EXTRACTED MATERIAL:

[Start of section]

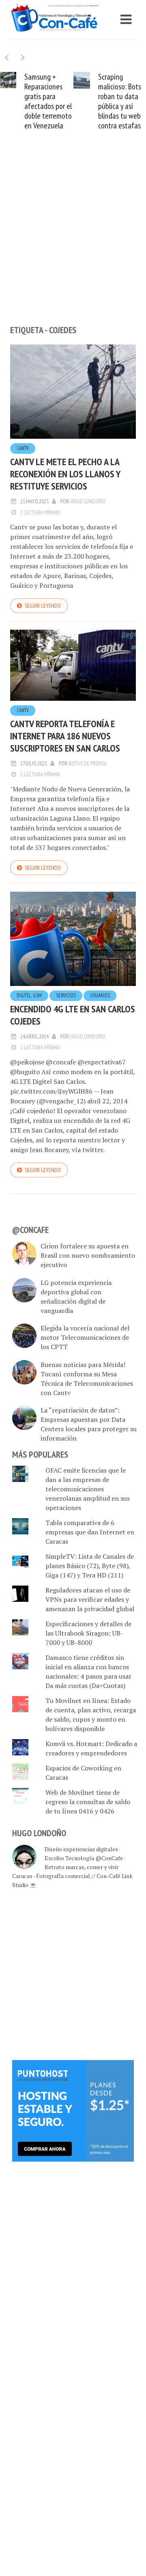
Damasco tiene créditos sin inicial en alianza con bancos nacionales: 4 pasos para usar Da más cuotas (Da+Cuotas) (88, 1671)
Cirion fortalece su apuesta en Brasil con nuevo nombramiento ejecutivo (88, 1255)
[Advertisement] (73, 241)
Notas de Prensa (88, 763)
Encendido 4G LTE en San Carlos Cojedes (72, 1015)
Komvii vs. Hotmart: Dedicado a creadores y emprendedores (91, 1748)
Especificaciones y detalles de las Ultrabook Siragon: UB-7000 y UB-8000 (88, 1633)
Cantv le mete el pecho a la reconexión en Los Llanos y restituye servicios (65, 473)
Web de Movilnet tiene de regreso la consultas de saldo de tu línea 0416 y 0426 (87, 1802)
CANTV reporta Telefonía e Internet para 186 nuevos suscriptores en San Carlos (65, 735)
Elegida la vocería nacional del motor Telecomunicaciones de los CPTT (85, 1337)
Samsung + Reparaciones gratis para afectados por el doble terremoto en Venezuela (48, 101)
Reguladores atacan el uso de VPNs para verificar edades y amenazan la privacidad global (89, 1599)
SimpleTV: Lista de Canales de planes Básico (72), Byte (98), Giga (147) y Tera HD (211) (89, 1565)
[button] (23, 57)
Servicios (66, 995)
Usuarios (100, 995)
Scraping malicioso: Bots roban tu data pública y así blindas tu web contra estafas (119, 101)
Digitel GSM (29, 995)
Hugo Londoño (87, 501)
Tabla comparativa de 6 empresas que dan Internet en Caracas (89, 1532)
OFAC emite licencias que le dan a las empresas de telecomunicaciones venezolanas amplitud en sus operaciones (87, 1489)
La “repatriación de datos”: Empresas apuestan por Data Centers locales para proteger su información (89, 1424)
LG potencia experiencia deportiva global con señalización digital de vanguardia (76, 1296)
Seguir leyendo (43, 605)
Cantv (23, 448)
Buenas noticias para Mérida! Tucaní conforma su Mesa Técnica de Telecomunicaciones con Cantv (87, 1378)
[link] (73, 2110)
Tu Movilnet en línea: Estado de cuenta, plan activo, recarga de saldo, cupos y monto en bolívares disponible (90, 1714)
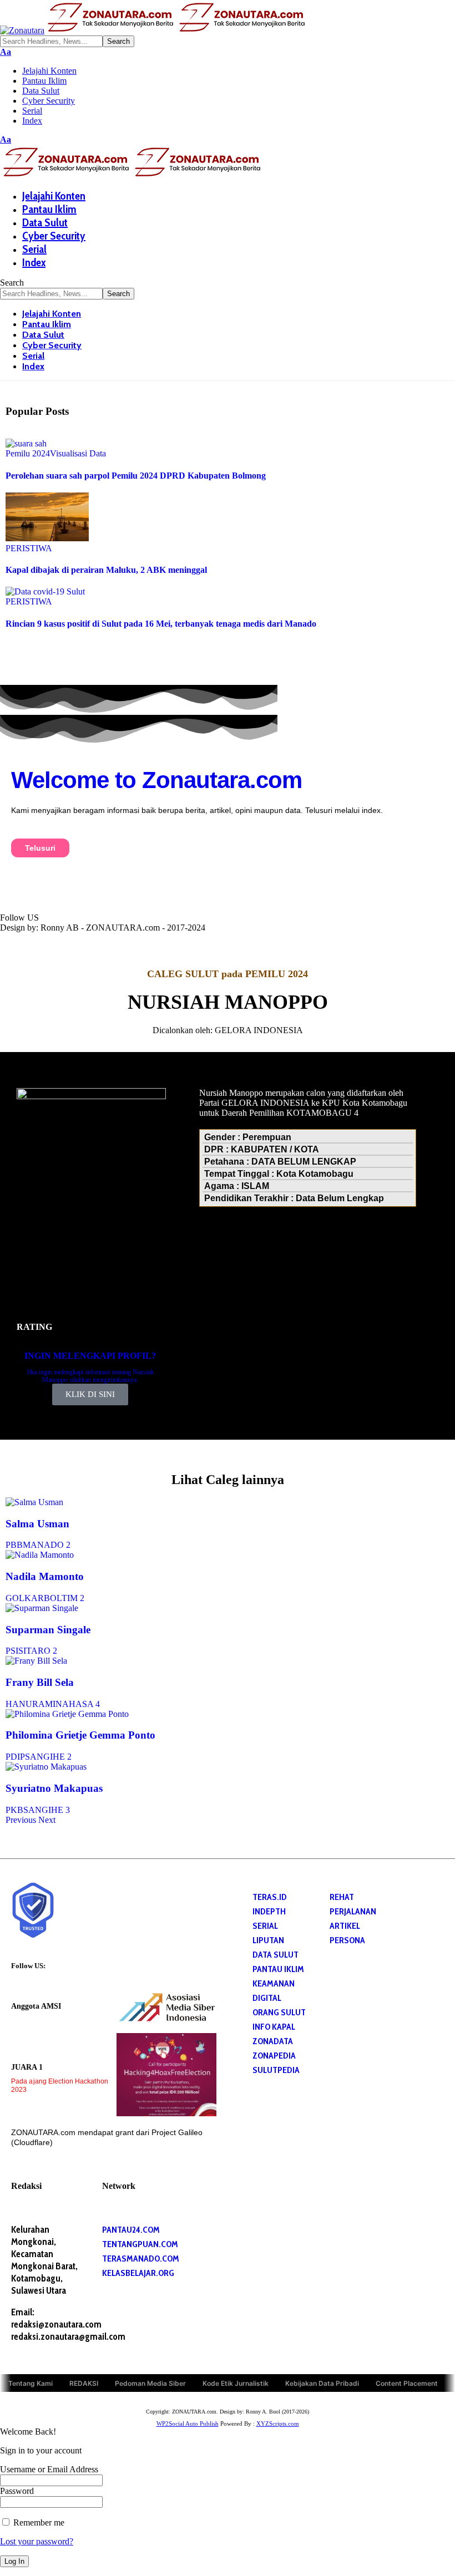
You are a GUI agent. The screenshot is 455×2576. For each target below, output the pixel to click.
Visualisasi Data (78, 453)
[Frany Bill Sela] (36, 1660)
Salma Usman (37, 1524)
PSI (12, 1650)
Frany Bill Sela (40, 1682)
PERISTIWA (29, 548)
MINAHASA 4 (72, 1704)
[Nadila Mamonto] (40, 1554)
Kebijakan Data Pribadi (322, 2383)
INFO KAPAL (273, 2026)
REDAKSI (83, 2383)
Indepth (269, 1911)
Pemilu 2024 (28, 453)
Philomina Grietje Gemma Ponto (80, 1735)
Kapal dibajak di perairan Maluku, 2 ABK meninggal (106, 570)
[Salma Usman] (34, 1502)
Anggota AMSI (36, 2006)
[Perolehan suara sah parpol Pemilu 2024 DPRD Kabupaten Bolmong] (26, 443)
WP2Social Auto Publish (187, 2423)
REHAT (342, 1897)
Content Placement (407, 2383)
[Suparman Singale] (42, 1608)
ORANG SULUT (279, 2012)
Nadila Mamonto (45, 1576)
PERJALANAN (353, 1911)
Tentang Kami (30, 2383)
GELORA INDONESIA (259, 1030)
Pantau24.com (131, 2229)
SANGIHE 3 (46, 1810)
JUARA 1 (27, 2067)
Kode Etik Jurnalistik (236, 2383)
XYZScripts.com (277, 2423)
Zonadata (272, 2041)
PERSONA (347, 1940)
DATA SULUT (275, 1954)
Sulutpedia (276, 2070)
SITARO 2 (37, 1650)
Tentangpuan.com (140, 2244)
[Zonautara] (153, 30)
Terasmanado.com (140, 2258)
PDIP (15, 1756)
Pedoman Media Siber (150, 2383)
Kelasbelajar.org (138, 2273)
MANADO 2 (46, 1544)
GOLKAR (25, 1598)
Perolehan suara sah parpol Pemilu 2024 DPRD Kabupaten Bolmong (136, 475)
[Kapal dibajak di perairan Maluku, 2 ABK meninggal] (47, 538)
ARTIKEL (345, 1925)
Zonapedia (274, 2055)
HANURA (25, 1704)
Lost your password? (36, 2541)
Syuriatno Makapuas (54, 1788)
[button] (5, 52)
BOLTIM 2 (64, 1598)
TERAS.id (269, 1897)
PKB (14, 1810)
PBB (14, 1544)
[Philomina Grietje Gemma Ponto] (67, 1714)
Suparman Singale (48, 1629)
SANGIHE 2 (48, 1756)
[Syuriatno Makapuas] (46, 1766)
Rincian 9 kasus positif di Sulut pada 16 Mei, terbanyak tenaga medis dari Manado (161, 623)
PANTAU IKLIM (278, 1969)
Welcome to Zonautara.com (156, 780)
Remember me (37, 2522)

[End of section]
[Start of section]

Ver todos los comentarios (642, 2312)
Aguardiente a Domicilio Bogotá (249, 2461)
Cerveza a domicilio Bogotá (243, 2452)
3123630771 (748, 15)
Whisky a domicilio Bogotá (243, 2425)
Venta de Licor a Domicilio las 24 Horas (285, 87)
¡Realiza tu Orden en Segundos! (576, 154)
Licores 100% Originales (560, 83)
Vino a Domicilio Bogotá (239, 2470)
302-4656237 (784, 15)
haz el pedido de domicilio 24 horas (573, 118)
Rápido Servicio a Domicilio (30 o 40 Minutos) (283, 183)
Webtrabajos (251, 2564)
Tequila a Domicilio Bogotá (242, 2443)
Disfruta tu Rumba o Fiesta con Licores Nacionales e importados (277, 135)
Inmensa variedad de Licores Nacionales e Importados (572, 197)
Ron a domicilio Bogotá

[End of section]
[Start of section]

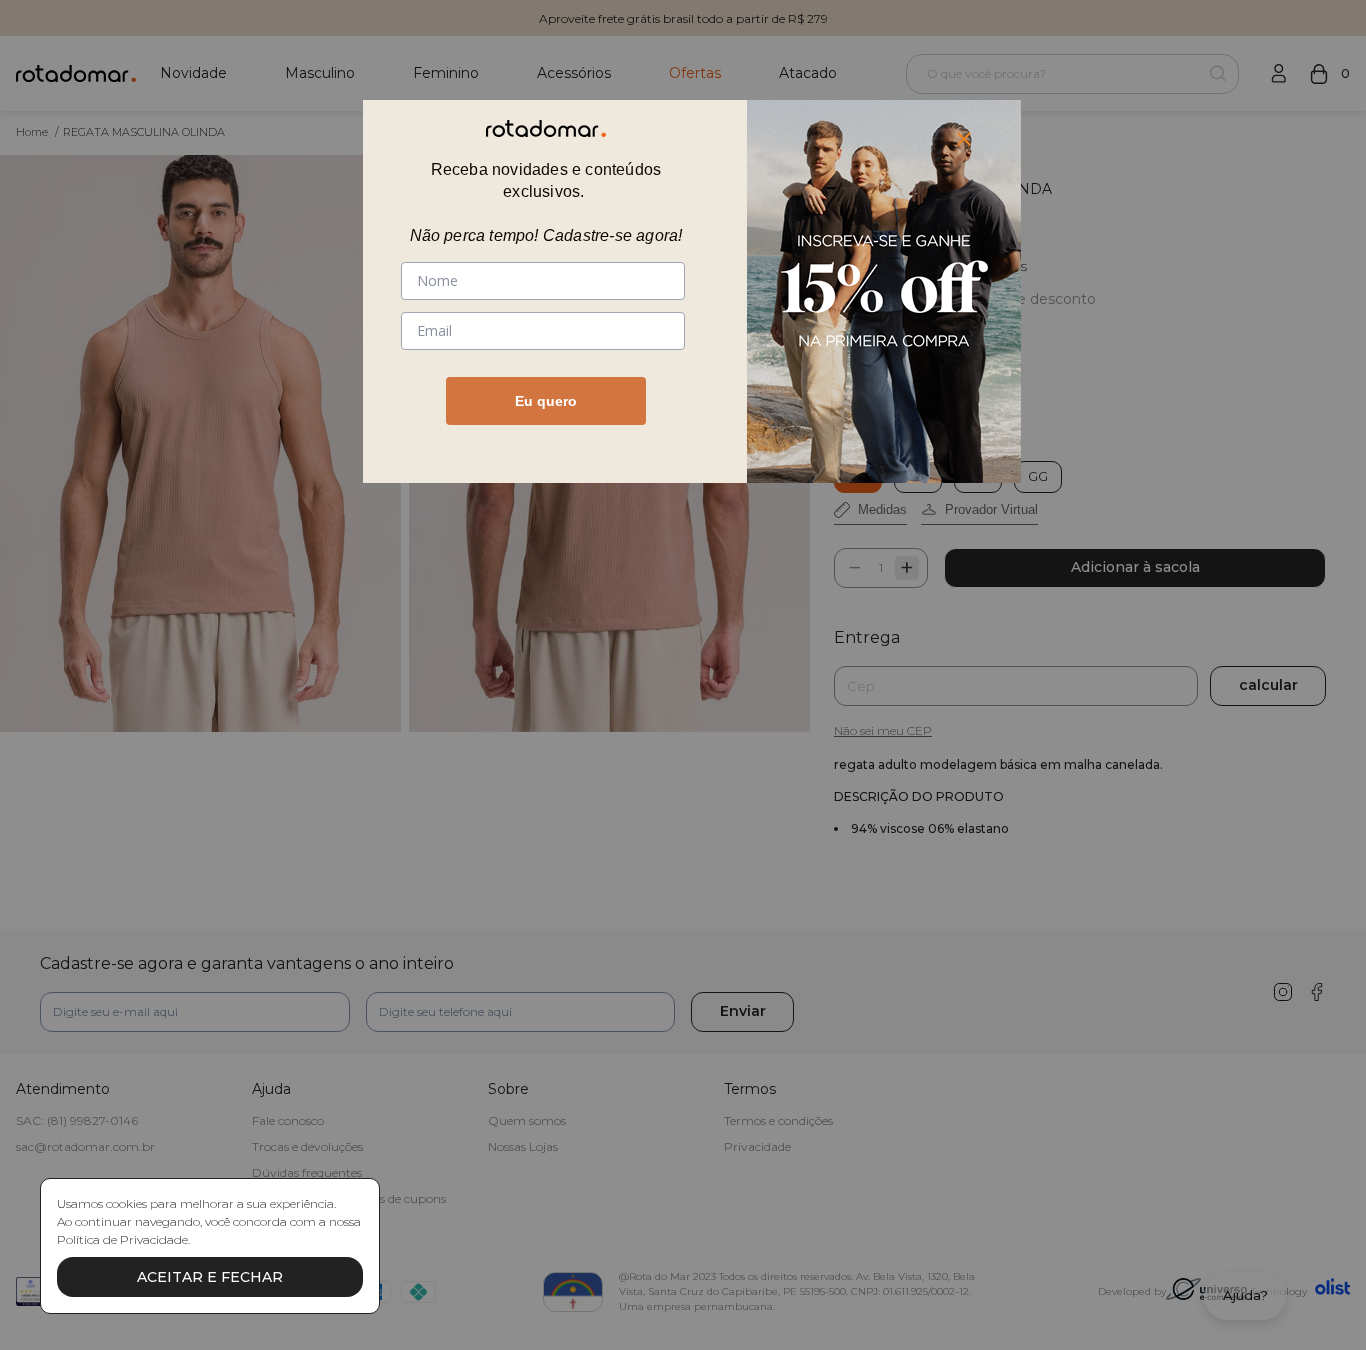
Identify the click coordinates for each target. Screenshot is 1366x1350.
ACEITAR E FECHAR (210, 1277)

[End of section]

INSTRUCTIONS TO FOLLOW: From the material above, retype precisely the lines between the line holding "PERSONA (347, 1940)" and the line holding "Remember me (37, 2522)", inclusive, and nothing beyond them.

SOLVED PROBLEM:
PERSONA (347, 1940)
DATA SULUT (275, 1954)
Sulutpedia (276, 2070)
SITARO 2 (37, 1650)
Tentangpuan.com (140, 2244)
[Zonautara] (153, 30)
Terasmanado.com (140, 2258)
PDIP (15, 1756)
Pedoman Media Siber (150, 2383)
Kelasbelajar.org (138, 2273)
MANADO 2 (46, 1544)
GOLKAR (25, 1598)
Perolehan suara sah parpol Pemilu 2024 DPRD Kabupaten Bolmong (136, 475)
[Kapal dibajak di perairan Maluku, 2 ABK meninggal] (47, 538)
ARTIKEL (345, 1925)
Zonapedia (274, 2055)
HANURA (25, 1704)
Lost your password? (36, 2541)
Syuriatno Makapuas (54, 1788)
[button] (5, 52)
BOLTIM 2 (64, 1598)
TERAS.id (269, 1897)
PKB (14, 1810)
PBB (14, 1544)
[Philomina Grietje Gemma Ponto] (67, 1714)
Suparman Singale (48, 1629)
SANGIHE 2 (48, 1756)
[Syuriatno Makapuas] (46, 1766)
Rincian 9 kasus positif di Sulut pada 16 Mei, terbanyak tenaga medis dari Manado (161, 623)
PANTAU IKLIM (278, 1969)
Welcome to Zonautara.com (156, 780)
Remember me (37, 2522)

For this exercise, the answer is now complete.